[Exercise instructions]:
Among the lines of this listing, count those that include "agent" and state the count by itself.

[Given records]:

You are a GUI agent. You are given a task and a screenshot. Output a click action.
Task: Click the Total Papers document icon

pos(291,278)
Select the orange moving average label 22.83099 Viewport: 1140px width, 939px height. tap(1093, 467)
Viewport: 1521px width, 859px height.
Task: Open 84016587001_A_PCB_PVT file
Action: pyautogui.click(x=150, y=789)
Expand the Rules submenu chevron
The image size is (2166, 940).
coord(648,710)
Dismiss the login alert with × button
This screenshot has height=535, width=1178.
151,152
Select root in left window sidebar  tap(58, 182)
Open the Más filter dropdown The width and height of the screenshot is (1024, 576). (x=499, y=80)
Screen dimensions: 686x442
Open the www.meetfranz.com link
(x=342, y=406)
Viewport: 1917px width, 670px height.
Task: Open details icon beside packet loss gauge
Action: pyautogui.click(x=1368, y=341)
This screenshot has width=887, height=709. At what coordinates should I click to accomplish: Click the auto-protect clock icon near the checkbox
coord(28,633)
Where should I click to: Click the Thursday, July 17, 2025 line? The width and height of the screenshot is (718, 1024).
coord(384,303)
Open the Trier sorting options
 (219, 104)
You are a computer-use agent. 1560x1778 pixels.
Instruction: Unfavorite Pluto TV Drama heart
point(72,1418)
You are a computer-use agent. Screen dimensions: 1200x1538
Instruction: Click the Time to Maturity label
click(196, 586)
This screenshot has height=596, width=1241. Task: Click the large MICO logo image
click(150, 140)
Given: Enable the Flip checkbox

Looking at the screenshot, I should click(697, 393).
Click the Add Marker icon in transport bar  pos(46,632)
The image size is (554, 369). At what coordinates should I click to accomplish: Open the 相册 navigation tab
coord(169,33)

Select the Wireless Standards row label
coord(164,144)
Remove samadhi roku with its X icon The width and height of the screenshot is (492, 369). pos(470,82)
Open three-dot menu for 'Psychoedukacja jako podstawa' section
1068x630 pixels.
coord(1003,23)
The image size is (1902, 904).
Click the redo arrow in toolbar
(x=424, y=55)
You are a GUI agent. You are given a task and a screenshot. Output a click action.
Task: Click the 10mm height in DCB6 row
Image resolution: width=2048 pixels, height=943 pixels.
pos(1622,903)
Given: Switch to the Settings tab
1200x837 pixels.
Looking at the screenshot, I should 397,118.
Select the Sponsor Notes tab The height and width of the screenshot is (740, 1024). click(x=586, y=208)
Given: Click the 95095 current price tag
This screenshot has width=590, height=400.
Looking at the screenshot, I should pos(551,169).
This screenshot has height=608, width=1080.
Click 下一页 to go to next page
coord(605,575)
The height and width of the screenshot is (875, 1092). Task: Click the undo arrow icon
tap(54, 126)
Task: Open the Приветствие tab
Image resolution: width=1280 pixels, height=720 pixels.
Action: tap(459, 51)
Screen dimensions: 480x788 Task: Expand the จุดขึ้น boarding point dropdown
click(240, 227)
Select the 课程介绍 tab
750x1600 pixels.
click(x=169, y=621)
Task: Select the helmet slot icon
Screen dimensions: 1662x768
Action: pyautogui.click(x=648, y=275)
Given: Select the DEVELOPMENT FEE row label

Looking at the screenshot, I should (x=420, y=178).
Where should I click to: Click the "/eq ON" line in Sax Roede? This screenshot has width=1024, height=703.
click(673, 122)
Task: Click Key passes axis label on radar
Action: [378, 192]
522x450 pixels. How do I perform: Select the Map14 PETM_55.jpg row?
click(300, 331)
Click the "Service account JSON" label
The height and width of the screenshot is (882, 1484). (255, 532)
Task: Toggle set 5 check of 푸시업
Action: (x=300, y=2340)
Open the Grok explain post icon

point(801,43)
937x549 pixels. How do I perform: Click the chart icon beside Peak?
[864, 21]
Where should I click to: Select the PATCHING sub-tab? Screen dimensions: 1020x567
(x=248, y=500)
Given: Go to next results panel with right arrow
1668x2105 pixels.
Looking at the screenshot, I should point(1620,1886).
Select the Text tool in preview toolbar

[Solution for this problem]:
4